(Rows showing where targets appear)
::::::::

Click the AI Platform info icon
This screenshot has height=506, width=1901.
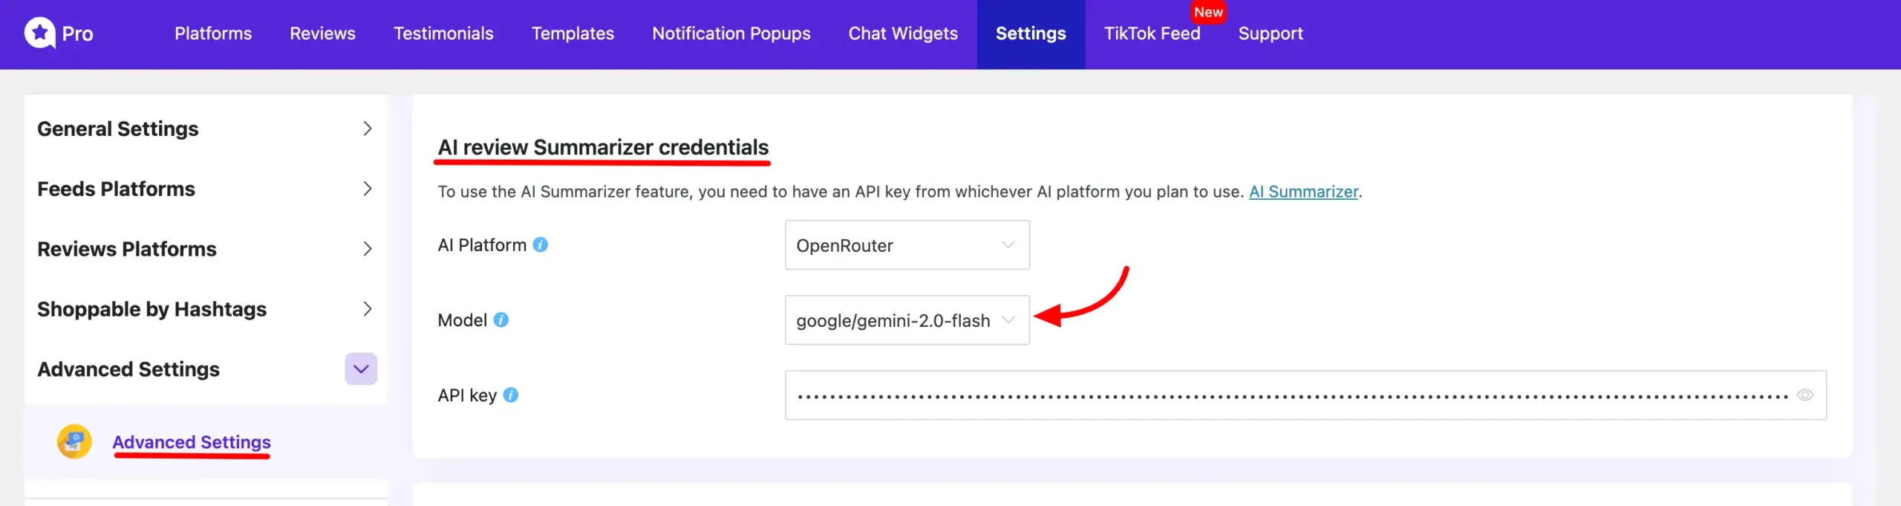[541, 244]
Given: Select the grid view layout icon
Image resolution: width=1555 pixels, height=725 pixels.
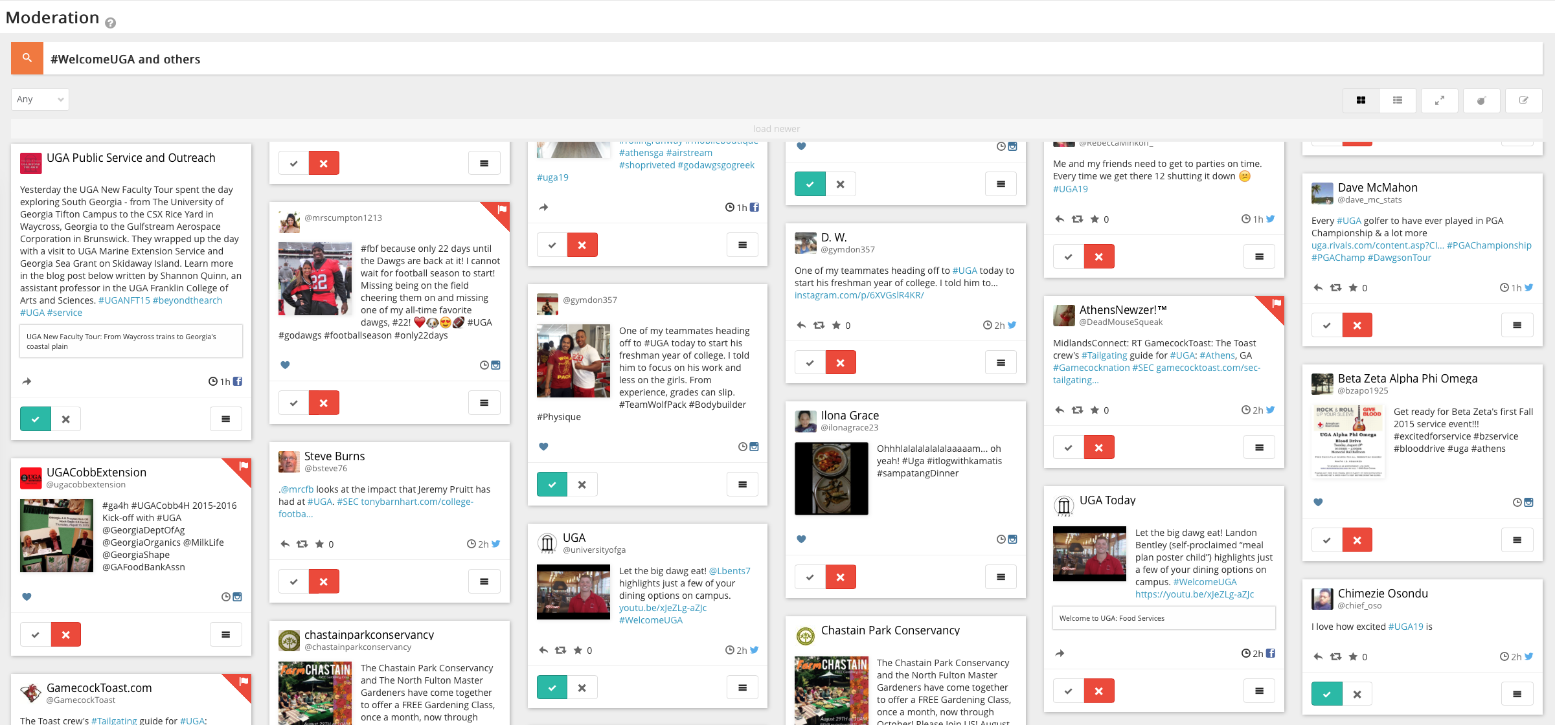Looking at the screenshot, I should (1361, 100).
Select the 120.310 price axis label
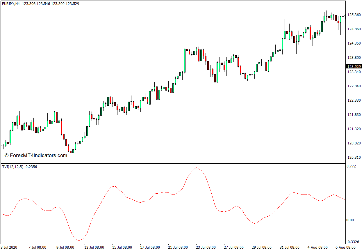This screenshot has height=251, width=364. tap(354, 158)
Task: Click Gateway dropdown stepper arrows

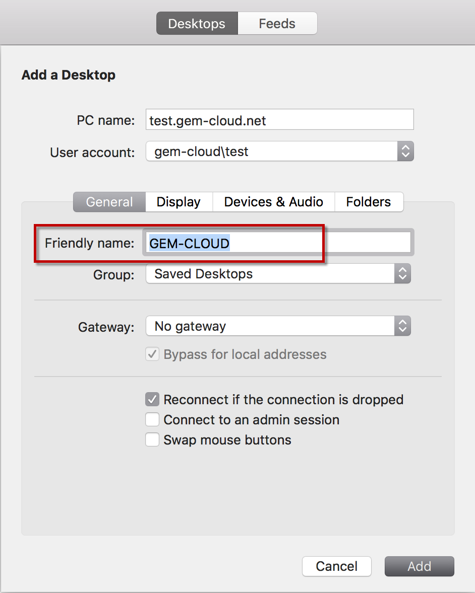Action: (x=403, y=326)
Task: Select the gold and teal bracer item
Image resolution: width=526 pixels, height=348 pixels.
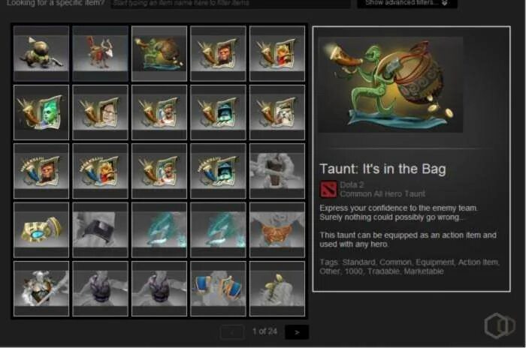Action: pos(41,230)
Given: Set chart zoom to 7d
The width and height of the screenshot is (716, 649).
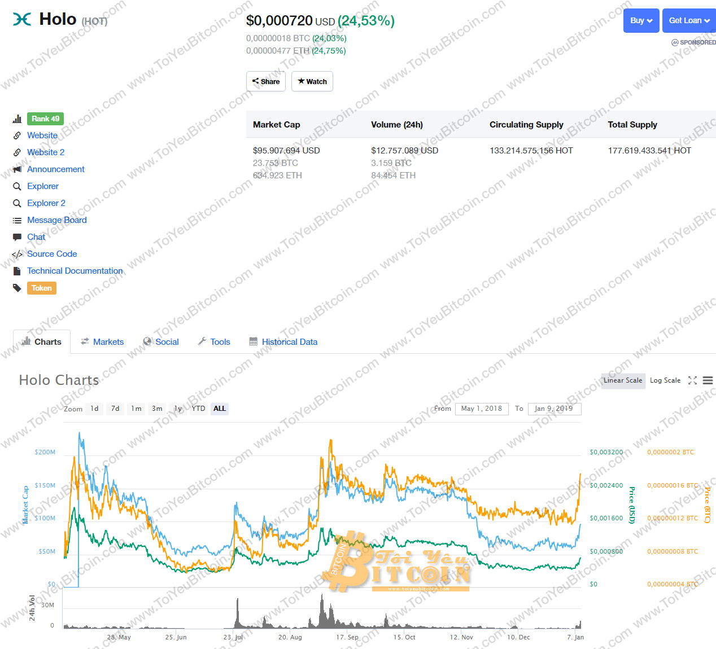Looking at the screenshot, I should [x=115, y=409].
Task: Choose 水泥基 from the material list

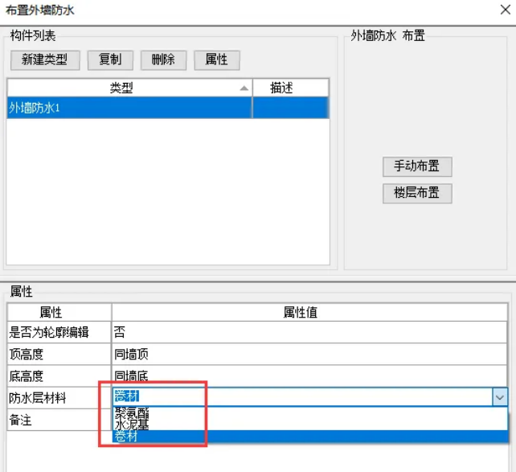Action: coord(131,424)

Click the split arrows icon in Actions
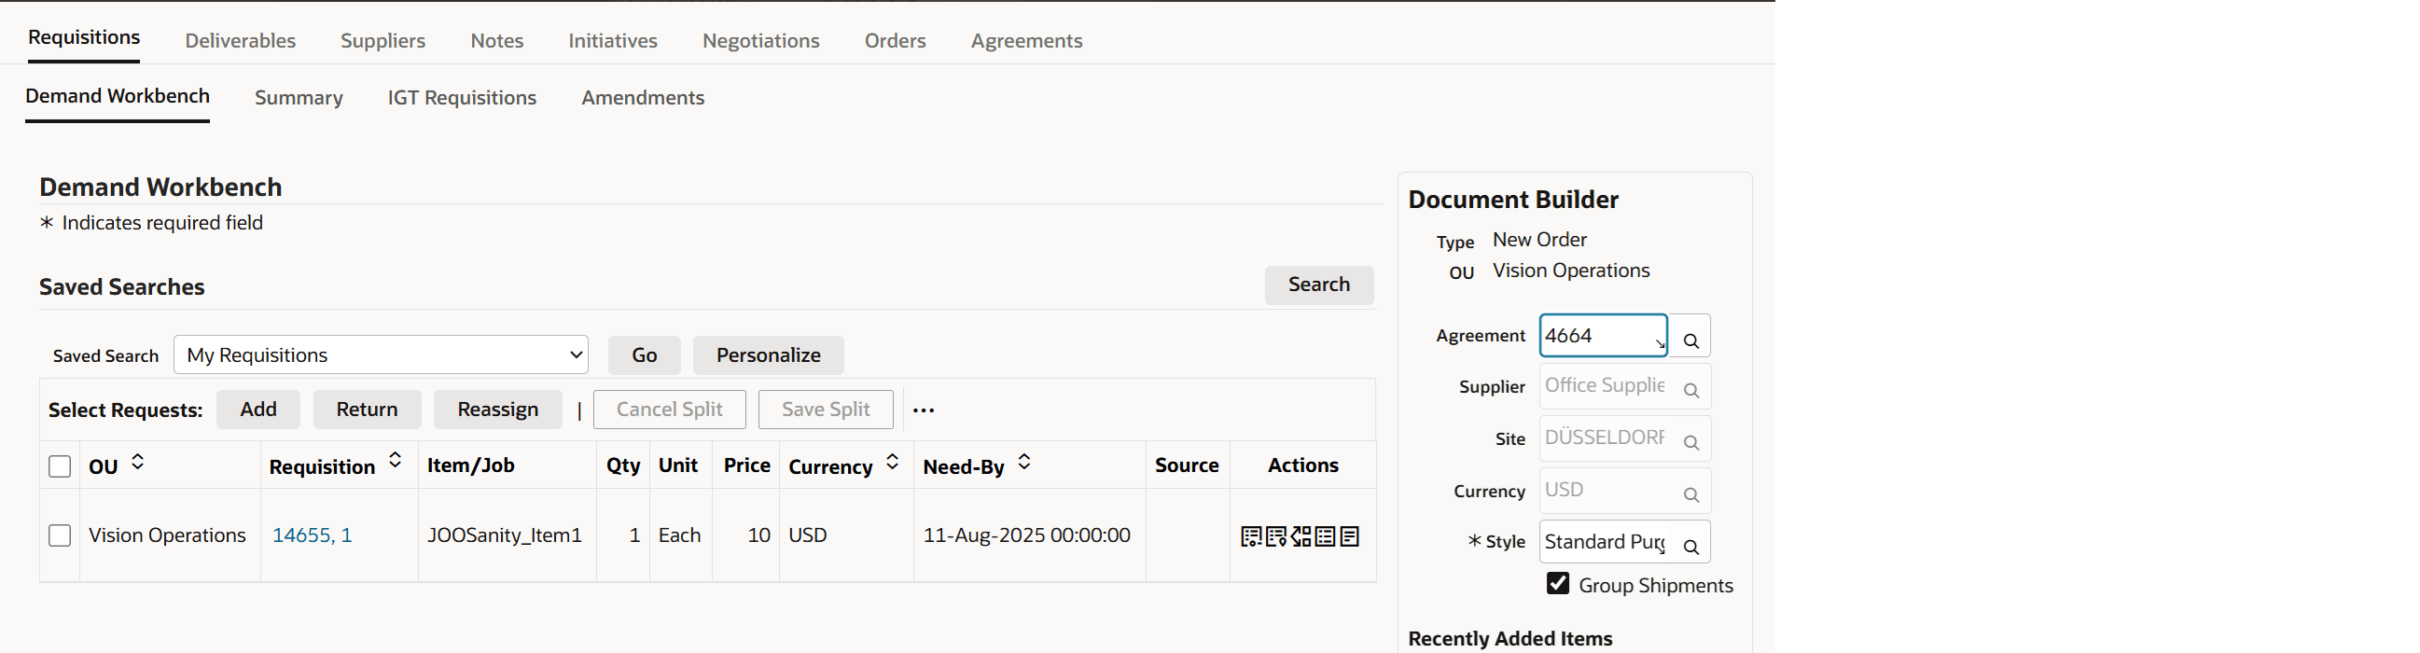1300,536

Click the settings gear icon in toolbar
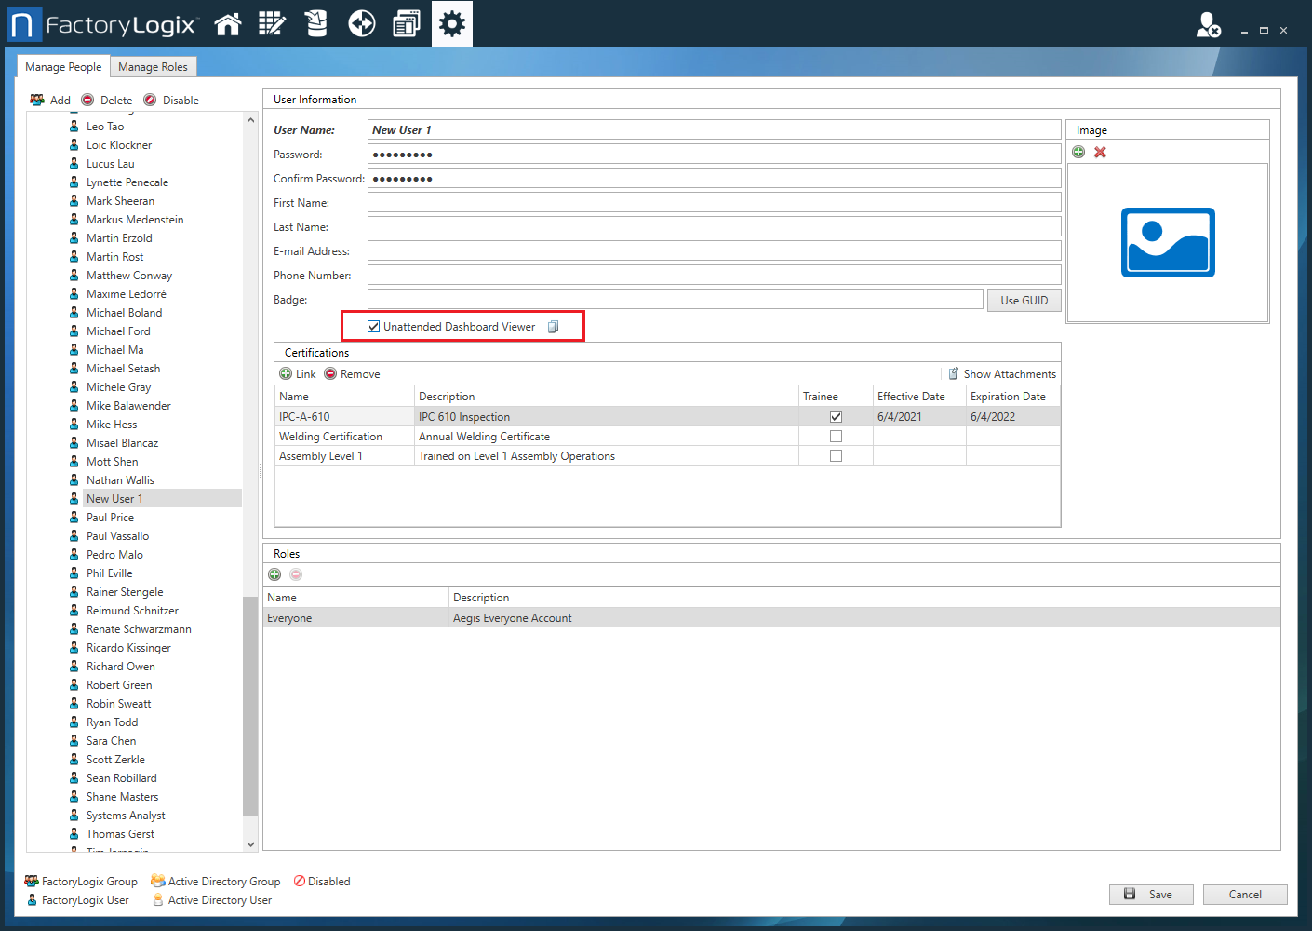tap(452, 24)
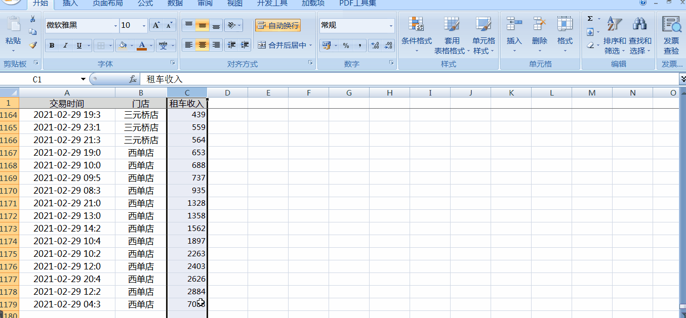Click the Increase Font Size icon
This screenshot has width=686, height=318.
click(156, 25)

::::::::

Reproduce every line of the records above word for word, leaving out the pictures.

- [Reply]:
Click the AI Platform info icon
This screenshot has height=506, width=1901.
[541, 244]
Given: Select the grid view layout icon
Image resolution: width=1555 pixels, height=725 pixels.
Looking at the screenshot, I should (1361, 100).
Select the 120.310 price axis label
This screenshot has height=251, width=364. tap(354, 158)
Task: Click Gateway dropdown stepper arrows

Action: (x=403, y=326)
Task: Select the gold and teal bracer item
Image resolution: width=526 pixels, height=348 pixels.
Action: pos(41,230)
Given: Set chart zoom to 7d
The width and height of the screenshot is (716, 649).
Looking at the screenshot, I should [x=115, y=409].
Task: Choose 水泥基 from the material list

Action: coord(131,424)

Click the split arrows icon in Actions
1300,536

Click the settings gear icon in toolbar
tap(452, 24)
Click the Increase Font Size icon
This screenshot has width=686, height=318.
click(156, 25)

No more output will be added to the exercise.